Initially, the bare PCB was checked for continuity with a multimeter and by referencing the schematic and layout in Kicad. We found everything to be as expected which was a great start.
It’s useful to build up the first board in stages so that any issues are easier to isolate. So we started by soldering the power supply components and used a bench power supply to test that we had 5V where expected. Again, everything worked perfectly.
We then added the Pico headers, mounted it and tested that we could program the Blink code from the Pico examples. This worked fine so we went ahead and soldered on the MCP23017 and remaining components ready for final testing.
To give the board a thorough workout we connected up a bank of push buttons to the MCP23017 GPIO headers on bank B then wrote a small library for the MCP23017 and some test code in C using Visual Studio Code.
The Pico SDK has great support for I2C devices and provides example code for reading and writing to I2C device registers detailed in the MCP23017 datasheet. There’s also an example of using interrupts with the Pico GPIO to act as a reference.
All the code we used is available in the OKdo Github and can be installed on your Pi by cloning it from the repo.
The first test scans the I2C bus for devices to check if the MCP23017 is connected to the Pico. The default address for the board is 0x20 Hex and that test passed.

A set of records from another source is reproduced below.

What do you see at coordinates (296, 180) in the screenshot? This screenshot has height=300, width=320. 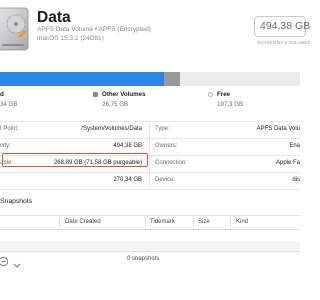 I see `info-device-value: dis` at bounding box center [296, 180].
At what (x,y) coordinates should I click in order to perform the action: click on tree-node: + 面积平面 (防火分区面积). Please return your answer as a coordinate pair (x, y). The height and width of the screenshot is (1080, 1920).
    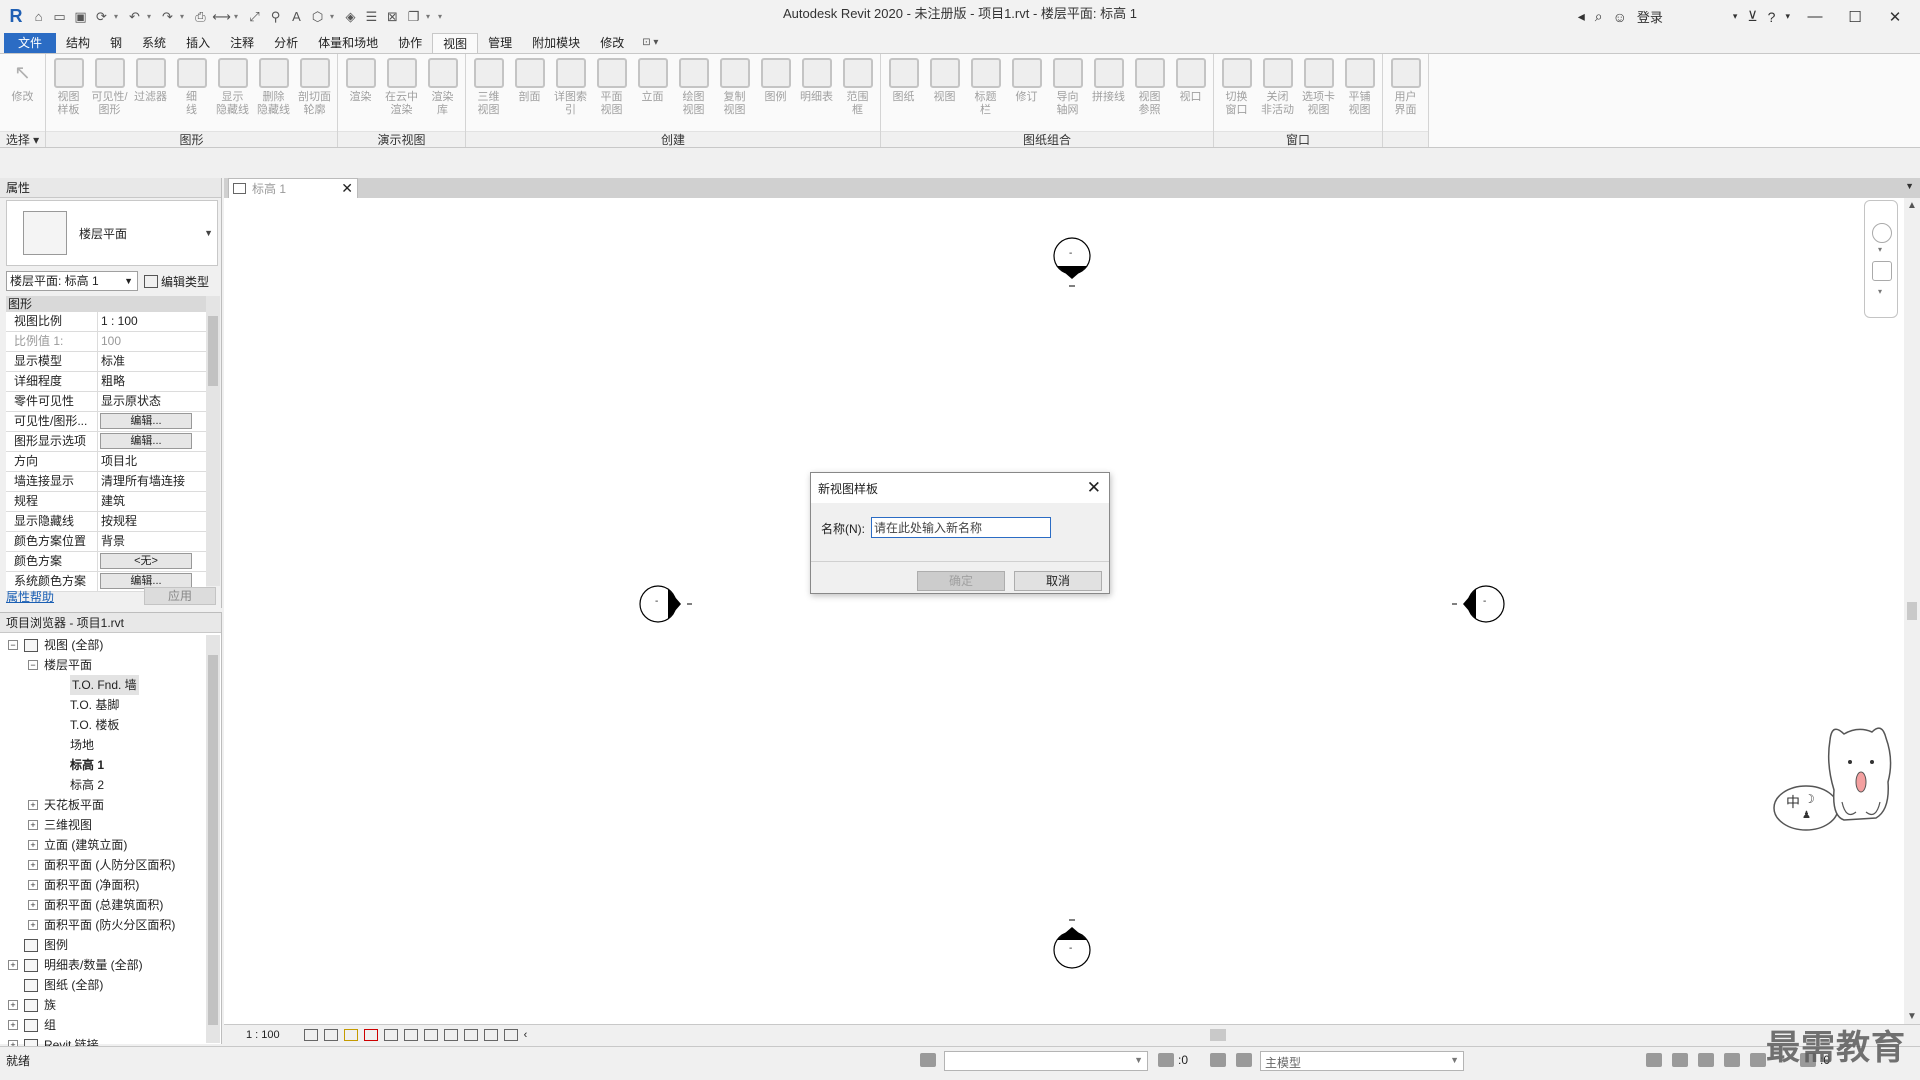
    Looking at the image, I should click on (103, 925).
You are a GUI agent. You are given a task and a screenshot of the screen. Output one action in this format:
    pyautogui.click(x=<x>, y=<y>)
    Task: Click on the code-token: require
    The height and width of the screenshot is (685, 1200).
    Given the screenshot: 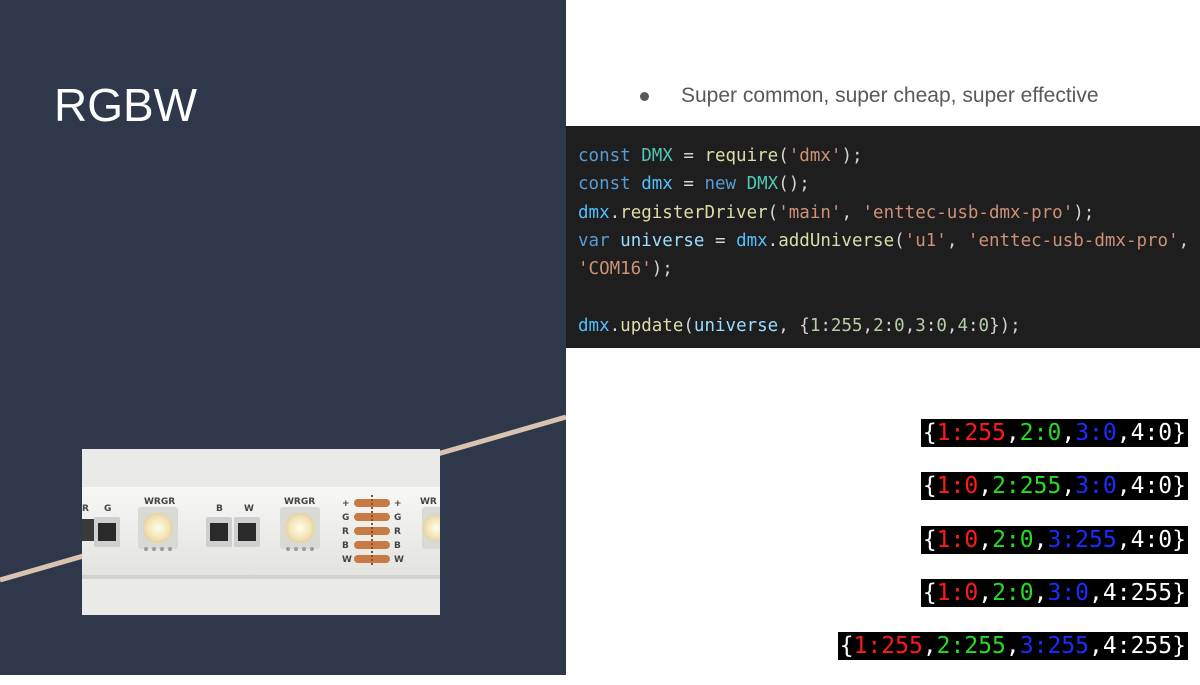 What is the action you would take?
    pyautogui.click(x=742, y=156)
    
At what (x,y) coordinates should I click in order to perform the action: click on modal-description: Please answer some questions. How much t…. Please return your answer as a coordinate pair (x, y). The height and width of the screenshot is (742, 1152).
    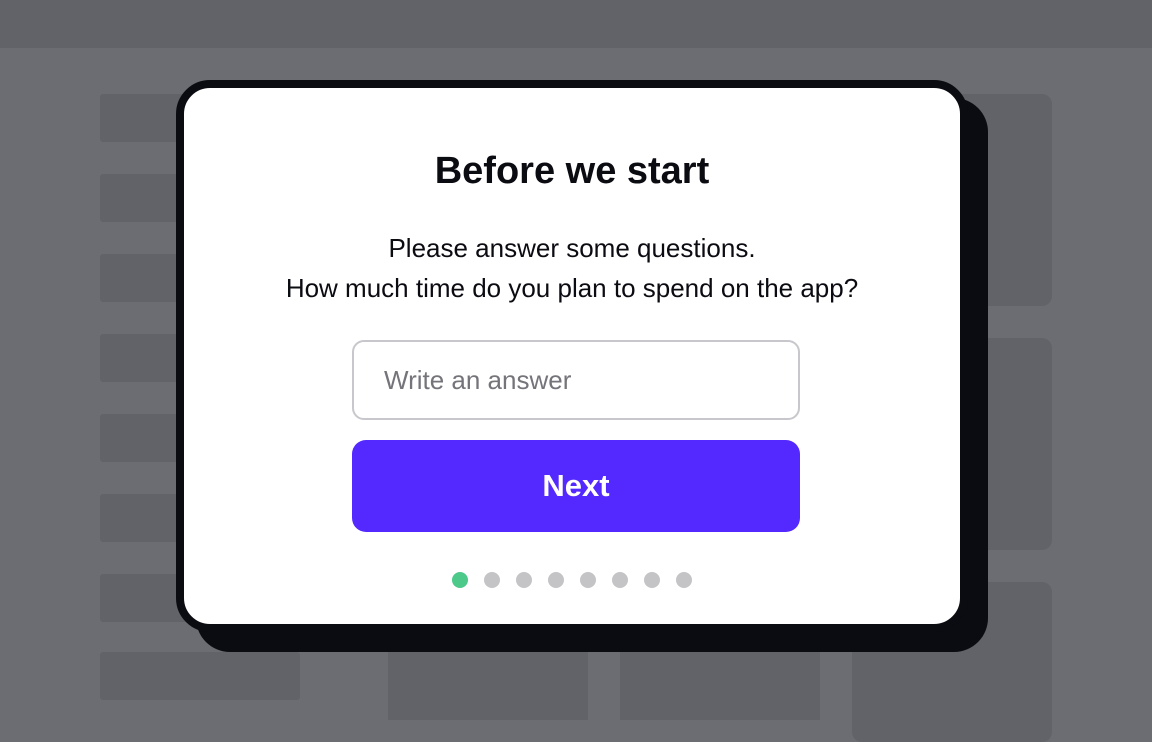
    Looking at the image, I should click on (572, 268).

Next, we polled the MCP23017 GPIO on bank B to listen for button presses. The GPIO input can be read in a single byte and then used to set the GPIO output on Bank A, which is connected to the LED indicators. So that when a button is pressed, the corresponding LED turns on, and when it’s released it switches off again. This test passed as well.
The final check was to check the interrupts function. The MCP23017 has interrupt outputs that can be set to trigger when the GPIO changes state. We used the same button circuit but configured interrupts on the Pico’s GPIO to detect the MCP23017 interrupt line on bank B whenever a switch was pressed. The interrupt register contains the button states which were then used to set the corresponding LED states. Reading the interrupt clears it, so it’s ready to fire again. This final test also passed with flying colours!
This guide has given an overview of all the steps needed to take a circuit design from concept to a working PCB prototype. From building a test circuit, creating a schematic and layout in Kicad, producing Gerber file outputs and uploading to Ocean Smile and finally building the fabricated PCBs and testing them with C code running on the Pico.
The Ocean Smile PCB fabrication service was very easy to use and was well supported for customers using Kicad to design their boards. We were also pleased to report that our design worked first time and as specified in our order.
All the design and coding was done using a Raspberry Pi 400 and Open Source software making the manufacture of PCBs very accessible at a very low cost.
We now have a cool new board for our Pico projects to make connecting buttons, servos and other devices much easier and we hope this will inspire you to go ahead and create your own PCBs.